Records of locating words and elements:
——————

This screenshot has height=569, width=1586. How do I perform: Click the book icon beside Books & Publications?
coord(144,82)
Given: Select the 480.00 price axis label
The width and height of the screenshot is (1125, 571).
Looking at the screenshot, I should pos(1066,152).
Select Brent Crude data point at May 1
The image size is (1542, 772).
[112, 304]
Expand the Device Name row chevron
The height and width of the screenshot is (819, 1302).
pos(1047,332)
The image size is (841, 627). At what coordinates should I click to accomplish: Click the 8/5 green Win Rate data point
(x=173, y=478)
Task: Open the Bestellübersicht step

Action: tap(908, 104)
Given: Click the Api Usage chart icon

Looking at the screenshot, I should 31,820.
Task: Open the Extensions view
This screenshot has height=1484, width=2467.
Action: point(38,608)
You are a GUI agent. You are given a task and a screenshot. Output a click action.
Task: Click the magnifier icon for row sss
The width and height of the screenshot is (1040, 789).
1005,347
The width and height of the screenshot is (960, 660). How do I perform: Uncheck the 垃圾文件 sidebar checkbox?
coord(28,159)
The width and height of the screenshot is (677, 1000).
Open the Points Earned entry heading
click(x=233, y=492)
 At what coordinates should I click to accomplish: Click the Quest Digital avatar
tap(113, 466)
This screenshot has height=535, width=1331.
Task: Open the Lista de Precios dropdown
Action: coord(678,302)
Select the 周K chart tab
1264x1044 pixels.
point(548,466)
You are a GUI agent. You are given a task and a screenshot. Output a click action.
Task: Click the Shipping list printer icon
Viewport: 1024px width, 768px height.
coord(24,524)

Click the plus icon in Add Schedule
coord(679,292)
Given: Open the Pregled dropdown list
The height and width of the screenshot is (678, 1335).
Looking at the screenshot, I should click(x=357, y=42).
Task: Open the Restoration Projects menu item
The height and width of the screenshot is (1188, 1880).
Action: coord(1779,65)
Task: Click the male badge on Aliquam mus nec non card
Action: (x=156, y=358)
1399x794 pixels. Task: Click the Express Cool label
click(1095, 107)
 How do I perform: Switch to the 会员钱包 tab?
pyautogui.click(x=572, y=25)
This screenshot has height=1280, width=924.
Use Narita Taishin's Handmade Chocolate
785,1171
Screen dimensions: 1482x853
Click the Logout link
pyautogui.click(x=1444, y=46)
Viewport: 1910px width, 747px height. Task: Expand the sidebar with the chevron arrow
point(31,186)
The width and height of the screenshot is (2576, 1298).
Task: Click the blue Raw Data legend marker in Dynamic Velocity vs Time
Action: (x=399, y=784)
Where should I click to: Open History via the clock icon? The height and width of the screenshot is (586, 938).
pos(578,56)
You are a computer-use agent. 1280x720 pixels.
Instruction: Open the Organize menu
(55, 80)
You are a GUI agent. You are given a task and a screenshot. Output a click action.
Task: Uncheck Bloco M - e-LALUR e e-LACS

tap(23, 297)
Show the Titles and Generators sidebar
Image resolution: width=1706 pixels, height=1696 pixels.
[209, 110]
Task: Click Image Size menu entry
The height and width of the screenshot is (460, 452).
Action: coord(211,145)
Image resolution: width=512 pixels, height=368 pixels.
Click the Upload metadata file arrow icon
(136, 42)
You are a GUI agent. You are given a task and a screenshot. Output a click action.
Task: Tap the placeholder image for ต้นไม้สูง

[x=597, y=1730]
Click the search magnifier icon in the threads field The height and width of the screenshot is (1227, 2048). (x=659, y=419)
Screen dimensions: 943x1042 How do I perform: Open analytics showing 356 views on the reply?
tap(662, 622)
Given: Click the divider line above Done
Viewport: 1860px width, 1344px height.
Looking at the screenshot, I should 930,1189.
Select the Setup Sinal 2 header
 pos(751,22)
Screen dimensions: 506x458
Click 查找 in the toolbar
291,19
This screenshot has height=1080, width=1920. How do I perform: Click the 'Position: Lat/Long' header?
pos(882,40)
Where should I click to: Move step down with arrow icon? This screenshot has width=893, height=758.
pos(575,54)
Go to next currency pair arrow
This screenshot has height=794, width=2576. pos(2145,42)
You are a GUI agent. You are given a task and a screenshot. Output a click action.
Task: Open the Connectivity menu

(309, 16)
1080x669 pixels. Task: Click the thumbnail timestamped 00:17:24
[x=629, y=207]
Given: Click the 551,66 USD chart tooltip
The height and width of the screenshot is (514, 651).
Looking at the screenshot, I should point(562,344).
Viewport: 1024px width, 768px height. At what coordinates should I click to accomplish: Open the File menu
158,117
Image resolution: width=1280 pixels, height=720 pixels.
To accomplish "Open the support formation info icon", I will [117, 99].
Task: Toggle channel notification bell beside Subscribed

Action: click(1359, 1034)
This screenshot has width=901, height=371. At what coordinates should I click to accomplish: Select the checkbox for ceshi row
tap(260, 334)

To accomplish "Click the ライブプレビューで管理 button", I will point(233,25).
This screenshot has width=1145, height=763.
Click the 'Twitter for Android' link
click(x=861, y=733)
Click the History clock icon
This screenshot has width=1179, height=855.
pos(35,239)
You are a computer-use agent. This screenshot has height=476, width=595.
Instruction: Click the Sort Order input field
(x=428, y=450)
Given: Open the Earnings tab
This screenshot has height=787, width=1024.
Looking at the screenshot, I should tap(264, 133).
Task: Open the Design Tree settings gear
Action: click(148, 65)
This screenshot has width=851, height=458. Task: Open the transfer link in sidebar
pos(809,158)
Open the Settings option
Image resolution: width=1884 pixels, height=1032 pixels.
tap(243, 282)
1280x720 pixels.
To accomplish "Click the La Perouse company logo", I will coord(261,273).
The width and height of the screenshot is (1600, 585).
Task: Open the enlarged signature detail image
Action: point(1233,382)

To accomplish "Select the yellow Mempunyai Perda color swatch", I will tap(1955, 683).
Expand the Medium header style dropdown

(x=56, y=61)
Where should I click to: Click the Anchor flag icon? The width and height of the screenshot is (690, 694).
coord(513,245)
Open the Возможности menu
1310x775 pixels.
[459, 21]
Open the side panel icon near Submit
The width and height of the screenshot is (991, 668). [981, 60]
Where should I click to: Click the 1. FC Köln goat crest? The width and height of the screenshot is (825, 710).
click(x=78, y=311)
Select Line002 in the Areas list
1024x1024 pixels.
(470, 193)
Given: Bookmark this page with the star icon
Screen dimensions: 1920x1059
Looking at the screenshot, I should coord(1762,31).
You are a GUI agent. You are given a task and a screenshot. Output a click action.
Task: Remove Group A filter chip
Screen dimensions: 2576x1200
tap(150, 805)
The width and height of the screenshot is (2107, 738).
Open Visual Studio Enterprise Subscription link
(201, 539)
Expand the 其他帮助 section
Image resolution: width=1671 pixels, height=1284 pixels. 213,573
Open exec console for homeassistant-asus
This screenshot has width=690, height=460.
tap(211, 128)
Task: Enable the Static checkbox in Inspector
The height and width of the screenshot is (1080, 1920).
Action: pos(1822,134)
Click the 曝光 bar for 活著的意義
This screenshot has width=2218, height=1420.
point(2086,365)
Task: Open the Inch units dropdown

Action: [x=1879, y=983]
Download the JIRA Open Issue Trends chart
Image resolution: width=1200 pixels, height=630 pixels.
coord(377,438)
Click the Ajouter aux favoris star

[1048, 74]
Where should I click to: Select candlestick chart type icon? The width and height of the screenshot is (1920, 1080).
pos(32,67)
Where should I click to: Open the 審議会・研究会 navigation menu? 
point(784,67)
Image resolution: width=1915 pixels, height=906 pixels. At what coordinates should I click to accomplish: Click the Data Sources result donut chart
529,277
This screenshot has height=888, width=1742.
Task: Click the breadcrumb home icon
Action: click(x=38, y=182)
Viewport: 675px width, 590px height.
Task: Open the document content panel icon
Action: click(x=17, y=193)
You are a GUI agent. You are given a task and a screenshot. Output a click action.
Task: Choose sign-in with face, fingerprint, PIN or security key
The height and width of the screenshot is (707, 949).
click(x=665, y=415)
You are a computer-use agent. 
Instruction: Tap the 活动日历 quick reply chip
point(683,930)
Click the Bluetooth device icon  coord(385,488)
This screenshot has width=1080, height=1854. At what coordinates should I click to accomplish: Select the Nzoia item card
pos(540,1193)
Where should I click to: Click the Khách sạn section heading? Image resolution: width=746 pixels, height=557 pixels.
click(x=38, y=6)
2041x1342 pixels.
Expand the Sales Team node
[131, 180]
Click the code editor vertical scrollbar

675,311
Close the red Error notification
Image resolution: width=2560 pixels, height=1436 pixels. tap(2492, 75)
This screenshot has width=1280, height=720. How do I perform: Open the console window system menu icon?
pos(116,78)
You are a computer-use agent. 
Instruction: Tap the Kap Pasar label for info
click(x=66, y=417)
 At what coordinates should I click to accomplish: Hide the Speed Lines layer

——————

**EXERCISE DETAILS:** Please reproduce only the lines of the records from the line with "Where should I click to: Click the Anchor" up to and including the line with "Action: [x=1879, y=983]", substituting "toggle" for "checkbox" and leaving everything else unchanged.

**COMPLETED TASK:**
Where should I click to: Click the Anchor flag icon? The width and height of the screenshot is (690, 694).
coord(513,245)
Open the Возможности menu
1310x775 pixels.
[459, 21]
Open the side panel icon near Submit
The width and height of the screenshot is (991, 668). [981, 60]
Where should I click to: Click the 1. FC Köln goat crest? The width and height of the screenshot is (825, 710).
click(x=78, y=311)
Select Line002 in the Areas list
1024x1024 pixels.
(470, 193)
Given: Bookmark this page with the star icon
Screen dimensions: 1920x1059
Looking at the screenshot, I should coord(1762,31).
You are a GUI agent. You are given a task and a screenshot. Output a click action.
Task: Remove Group A filter chip
Screen dimensions: 2576x1200
tap(150, 805)
The width and height of the screenshot is (2107, 738).
Open Visual Studio Enterprise Subscription link
(201, 539)
Expand the 其他帮助 section
Image resolution: width=1671 pixels, height=1284 pixels. 213,573
Open exec console for homeassistant-asus
This screenshot has width=690, height=460.
tap(211, 128)
Task: Enable the Static toggle in Inspector
The height and width of the screenshot is (1080, 1920).
Action: pos(1822,134)
Click the 曝光 bar for 活著的意義
This screenshot has width=2218, height=1420.
point(2086,365)
Task: Open the Inch units dropdown

Action: [x=1879, y=983]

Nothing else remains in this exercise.